◆ Required work:
1. In the passage on Abercrombie, what makes Thomas change his mind about sailing?
2. Transcribe the passage on Abercrombie word for word, from "In an age in" up to and including "for your trouble.".
3. Decide whether each statement agrees with the passage on Abercrombie, answering yes or no and quoting the words that settle it: (a) Interludes and Poems was published in 1908. (b) The sea captain is reluctant to buy Thomas. (c) In "Blind," the mother manages to stop her son before he kills his father.

◆ Quoted text:
In an age in which the lyric and the realistic narrative poem are of most appeal among the many kinds of poetry, Abercrombie writes long reflective poems and plays in verse that are surcharged with analyses of states of mind. The plays are easier to follow than the earlier reflective interludes, to which you must return again and again, and always with a fresh mind, if you are to understand them fully. Generally you find in them what pays you for your trouble.
The Sale of St. Thomas (1911) is the most praised poem of Abercrombie. It is a narrative concerned with the doubting apostle on the eve of his sailing to India. Prudence, rather than fear, makes him change his mind about sailing. So Christ, in the guise of a “noble stranger” tells the sea captain with whom Thomas had been debating his passage that Thomas is a runaway slave, a carpenter. Carpenters are in great demand in India, so the captain is glad to buy Thomas. The captain will turn him over to that ruler in India who is desirous of building a great palace of souls. Christ tells Thomas, when the captain is gone to have irons made for his carpenter, why he has acted as he has:
Now, Thomas, know thy sin. It was not fear;
Easily may a man crouch down for fear,
And yet rise up on firmer knees, and face
The hailing storm of the world with graver courage.
But prudence, prudence is the deadly sin.
For this refuses faith in the unknown powers
Within man's nature: …
But send desire often forth to scan
The immense night which is thy greater soul;
Knowing the possible, see thou try beyond it
Into impossible things, unlikely ends;
And thou shalt find thy knowledgeable desire
Grow large as all the regions of thy soul,
Whose firmament doth cover the whole of Being,
And of created purpose reach the ends.
That is a sample of the hard texture of his writing, but easier of apprehension than the characteristic Abercrombie of the earlier poems. His writing seldom softens. There is a moment of what the Puritan calls carnality in “Odours and wines and slim lascivious girls,” and a moment of exaltation in “I am a torch, and the flame of me is God.” The Sale of St. Thomas is a better poem than any in Interludes and Poems (1908), or Mary and the Bramble (1910). In the first poem of Interludes, “The New God: A Miracle,” there is a lyric note now and then. The love of the hills, hidden deep in Abercrombie's heart, wells up and flows into sudden felicities. “I'm thinking of a little tarn, Brown, very lone” is one such, but others of its kind are far to seek here, as in all Abercrombie. There is power in “Blind,” a half-tale, half-interlude, of a mother's long training of her half-witted son to kill his father. At the end she would have stayed his hand, but she could not. She had not thought of the man who deserted her growing old. Always he was before her in the insolent strength and attractiveness of youth, and the sight of the broken man excites her pity, but too late. The trained innocent has been set on the trail of his victim, and he seizes that victim unerringly and strangles him.

◆ Data:
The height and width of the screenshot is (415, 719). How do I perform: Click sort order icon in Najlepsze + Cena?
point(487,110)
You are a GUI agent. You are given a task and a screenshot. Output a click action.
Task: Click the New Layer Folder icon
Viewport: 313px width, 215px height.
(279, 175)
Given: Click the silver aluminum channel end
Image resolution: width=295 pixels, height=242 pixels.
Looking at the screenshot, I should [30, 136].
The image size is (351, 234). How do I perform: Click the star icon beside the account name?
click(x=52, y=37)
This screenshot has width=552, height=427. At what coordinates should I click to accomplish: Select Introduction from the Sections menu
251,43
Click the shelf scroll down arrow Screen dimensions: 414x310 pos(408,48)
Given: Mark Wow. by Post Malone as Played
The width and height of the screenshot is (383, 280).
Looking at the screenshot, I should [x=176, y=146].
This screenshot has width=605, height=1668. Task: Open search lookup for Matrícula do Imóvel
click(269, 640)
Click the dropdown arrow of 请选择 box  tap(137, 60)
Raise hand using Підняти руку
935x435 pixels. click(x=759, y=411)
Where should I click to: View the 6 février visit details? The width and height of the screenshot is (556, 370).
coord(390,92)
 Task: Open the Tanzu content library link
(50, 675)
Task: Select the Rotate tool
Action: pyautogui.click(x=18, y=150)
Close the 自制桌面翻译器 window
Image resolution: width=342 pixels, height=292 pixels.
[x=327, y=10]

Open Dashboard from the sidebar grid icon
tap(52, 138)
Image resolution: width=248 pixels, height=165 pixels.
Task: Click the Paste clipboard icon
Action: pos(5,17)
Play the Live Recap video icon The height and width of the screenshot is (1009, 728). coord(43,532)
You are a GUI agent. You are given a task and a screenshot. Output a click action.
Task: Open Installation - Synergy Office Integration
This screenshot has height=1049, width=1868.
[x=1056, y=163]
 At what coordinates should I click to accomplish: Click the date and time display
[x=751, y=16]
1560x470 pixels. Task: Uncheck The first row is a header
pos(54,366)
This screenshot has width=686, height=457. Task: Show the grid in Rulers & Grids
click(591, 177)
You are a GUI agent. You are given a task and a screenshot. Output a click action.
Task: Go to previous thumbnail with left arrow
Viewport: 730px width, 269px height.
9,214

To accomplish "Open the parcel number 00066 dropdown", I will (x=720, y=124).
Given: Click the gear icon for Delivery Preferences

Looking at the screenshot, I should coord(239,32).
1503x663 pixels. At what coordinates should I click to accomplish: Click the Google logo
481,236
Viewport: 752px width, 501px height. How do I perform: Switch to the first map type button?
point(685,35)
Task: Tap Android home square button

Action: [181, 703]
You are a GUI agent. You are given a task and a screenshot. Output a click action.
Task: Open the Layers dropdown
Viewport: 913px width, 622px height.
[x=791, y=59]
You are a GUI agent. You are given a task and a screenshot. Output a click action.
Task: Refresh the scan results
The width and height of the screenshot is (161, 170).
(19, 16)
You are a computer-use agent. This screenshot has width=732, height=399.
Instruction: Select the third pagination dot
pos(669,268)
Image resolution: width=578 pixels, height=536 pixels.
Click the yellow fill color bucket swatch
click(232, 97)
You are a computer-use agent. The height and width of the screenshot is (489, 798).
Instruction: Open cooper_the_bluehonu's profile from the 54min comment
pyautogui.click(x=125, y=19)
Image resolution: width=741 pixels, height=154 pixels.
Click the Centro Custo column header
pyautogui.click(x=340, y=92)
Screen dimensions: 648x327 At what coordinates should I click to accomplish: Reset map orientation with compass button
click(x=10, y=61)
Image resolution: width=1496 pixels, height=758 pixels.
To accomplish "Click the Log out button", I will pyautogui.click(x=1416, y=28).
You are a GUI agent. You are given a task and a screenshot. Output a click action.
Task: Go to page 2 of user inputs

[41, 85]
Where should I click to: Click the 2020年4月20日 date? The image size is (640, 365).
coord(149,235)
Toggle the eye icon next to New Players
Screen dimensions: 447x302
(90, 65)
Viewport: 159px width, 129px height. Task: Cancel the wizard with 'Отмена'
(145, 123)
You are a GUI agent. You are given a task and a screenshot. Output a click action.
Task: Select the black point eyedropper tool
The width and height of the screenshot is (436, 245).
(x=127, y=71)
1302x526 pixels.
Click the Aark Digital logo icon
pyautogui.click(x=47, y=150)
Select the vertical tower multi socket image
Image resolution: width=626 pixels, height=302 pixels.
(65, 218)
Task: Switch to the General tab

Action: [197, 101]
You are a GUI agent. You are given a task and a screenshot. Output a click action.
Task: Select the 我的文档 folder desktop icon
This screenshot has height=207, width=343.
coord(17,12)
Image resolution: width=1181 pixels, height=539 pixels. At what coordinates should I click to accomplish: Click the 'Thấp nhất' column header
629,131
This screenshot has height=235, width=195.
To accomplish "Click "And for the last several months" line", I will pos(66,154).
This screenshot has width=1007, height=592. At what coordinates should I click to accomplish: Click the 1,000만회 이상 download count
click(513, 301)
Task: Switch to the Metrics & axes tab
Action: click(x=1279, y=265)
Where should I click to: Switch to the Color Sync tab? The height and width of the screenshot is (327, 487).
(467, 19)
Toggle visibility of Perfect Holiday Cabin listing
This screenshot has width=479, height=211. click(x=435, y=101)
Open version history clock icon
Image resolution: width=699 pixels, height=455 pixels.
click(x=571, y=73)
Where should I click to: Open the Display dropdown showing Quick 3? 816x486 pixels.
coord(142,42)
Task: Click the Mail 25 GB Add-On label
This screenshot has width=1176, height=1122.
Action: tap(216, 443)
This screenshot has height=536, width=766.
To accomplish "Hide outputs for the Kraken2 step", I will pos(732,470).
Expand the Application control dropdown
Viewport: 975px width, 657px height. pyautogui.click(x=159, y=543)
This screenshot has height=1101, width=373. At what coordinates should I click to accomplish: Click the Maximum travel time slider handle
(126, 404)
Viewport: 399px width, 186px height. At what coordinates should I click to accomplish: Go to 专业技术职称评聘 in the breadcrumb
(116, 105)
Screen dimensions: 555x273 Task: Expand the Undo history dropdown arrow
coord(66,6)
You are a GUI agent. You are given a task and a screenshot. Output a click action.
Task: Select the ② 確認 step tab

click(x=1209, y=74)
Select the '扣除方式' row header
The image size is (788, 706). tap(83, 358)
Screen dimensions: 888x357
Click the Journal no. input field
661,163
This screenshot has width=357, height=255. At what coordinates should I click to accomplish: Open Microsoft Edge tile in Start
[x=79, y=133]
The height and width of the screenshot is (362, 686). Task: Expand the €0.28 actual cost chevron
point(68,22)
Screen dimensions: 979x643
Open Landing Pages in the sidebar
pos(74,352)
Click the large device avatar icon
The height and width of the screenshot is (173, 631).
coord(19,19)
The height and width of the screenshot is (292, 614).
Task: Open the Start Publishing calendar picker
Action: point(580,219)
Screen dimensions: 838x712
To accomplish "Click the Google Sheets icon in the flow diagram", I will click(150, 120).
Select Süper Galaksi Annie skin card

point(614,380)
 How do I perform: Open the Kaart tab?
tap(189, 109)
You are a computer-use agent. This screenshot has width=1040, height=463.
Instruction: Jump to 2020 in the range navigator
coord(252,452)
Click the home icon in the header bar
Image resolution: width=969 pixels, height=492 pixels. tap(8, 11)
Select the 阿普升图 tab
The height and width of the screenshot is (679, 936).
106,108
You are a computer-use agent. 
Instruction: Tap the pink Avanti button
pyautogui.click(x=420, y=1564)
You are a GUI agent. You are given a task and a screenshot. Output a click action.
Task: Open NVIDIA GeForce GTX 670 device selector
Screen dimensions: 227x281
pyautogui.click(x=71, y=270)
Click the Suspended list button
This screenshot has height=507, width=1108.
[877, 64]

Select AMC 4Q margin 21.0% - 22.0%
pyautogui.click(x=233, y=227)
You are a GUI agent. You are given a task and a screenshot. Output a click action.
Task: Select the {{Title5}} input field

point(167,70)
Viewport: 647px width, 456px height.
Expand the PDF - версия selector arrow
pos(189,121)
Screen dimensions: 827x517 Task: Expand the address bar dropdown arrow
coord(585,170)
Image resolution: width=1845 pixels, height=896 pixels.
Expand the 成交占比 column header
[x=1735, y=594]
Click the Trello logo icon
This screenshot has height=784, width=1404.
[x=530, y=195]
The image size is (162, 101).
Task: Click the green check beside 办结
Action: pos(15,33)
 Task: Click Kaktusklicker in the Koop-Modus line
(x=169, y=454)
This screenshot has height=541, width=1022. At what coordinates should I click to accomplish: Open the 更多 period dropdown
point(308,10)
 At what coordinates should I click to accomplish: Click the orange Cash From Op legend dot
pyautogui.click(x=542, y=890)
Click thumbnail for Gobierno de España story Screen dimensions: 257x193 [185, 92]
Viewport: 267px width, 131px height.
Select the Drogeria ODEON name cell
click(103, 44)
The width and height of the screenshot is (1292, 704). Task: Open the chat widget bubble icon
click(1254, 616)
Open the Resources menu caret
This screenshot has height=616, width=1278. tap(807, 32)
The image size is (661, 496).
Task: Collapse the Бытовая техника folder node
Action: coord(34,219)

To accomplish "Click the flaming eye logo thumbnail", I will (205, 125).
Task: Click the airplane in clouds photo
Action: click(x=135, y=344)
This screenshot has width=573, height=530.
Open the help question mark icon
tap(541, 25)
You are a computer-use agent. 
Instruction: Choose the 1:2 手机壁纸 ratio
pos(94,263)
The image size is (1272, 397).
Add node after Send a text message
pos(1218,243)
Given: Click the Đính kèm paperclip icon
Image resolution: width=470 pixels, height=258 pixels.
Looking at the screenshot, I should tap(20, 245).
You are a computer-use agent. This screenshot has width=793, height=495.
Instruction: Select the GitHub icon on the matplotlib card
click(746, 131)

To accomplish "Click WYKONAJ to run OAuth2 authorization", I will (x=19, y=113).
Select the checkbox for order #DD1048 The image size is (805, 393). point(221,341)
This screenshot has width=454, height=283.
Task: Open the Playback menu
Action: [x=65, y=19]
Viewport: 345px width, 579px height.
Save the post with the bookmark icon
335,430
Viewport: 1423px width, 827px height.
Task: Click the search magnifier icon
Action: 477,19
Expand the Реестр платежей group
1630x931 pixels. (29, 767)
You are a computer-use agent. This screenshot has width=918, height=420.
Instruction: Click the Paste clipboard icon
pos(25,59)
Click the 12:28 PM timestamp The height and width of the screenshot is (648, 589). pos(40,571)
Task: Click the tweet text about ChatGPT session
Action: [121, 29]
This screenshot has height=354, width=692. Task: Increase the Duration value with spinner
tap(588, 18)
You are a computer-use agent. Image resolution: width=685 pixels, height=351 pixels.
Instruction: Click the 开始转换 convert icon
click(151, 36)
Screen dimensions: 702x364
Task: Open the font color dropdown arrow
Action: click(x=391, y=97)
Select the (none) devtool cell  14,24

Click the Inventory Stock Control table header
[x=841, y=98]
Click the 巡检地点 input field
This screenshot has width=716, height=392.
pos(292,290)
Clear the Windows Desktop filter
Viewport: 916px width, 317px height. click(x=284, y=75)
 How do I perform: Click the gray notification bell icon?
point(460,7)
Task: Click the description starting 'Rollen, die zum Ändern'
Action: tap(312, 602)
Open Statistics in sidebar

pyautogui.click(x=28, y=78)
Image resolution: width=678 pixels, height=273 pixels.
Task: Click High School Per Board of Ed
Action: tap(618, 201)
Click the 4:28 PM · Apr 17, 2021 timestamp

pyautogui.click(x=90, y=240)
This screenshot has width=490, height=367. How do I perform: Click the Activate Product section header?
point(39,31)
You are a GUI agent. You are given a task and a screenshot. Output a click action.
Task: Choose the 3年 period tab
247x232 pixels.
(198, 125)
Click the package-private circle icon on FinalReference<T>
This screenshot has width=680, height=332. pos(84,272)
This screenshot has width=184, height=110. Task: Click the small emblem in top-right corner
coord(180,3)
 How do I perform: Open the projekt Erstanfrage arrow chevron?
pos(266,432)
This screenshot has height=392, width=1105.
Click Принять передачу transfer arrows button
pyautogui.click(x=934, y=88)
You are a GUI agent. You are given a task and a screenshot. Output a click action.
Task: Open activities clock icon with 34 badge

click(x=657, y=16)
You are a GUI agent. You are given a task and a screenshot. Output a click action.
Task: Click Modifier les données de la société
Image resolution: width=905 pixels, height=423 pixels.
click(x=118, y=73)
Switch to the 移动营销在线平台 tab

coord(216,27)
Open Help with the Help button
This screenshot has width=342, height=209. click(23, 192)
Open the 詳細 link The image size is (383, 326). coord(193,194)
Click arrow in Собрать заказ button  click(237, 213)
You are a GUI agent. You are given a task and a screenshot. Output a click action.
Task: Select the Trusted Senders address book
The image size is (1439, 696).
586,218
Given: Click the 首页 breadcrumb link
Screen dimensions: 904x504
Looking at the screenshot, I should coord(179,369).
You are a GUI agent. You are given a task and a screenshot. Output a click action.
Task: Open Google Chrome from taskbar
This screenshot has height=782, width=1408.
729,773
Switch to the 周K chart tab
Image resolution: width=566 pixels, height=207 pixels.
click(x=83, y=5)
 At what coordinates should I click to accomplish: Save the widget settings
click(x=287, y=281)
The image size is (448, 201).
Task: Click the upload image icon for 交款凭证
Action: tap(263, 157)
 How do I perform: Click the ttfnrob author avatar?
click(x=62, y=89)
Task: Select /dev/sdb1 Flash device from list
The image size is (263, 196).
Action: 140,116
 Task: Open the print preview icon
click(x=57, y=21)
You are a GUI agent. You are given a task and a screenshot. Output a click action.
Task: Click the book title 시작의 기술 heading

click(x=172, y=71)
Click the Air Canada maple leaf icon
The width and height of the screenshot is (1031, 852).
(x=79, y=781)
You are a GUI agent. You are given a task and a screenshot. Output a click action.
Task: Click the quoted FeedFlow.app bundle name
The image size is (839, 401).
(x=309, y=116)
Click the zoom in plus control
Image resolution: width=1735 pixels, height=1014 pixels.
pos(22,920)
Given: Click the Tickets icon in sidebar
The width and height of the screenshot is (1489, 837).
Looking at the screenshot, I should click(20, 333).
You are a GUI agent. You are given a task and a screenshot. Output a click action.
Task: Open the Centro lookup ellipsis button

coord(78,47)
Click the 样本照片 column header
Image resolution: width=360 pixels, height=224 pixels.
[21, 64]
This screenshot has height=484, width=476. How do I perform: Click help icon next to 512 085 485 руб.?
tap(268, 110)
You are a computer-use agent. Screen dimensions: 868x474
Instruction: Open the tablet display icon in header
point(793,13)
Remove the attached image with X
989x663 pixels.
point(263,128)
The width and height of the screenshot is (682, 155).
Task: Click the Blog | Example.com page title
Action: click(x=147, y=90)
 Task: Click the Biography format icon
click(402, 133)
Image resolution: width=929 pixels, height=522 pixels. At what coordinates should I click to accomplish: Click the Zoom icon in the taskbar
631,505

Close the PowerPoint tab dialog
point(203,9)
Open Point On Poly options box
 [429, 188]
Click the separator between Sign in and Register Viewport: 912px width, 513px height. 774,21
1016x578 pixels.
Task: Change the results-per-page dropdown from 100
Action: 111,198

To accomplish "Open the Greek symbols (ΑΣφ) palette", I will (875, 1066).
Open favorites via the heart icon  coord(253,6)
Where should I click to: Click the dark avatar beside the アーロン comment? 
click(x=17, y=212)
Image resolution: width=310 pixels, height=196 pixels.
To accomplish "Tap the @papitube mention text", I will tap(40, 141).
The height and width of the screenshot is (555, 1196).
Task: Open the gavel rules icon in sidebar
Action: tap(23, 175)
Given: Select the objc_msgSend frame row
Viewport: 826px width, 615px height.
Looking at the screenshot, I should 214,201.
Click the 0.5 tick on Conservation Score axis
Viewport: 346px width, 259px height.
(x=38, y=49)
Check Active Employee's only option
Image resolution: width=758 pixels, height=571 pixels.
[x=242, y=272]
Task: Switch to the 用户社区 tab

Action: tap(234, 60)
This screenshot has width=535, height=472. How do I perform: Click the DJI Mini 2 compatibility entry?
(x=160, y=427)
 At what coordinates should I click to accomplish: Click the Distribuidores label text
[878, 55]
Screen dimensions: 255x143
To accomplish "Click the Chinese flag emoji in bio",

◆ Responses to the tasks:
1. Prudence, rather than fear.

2.
In an age in which the lyric and the realistic narrative poem are of most appeal among the many kinds of poetry, Abercrombie writes long reflective poems and plays in verse that are surcharged with analyses of states of mind. The plays are easier to follow than the earlier reflective interludes, to which you must return again and again, and always with a fresh mind, if you are to understand them fully. Generally you find in them what pays you for your trouble.

3.
(a) Yes: "Interludes and Poems (1908)"
(b) No: "the captain is glad to buy Thomas"
(c) No: "At the end she would have stayed his hand, but she could not."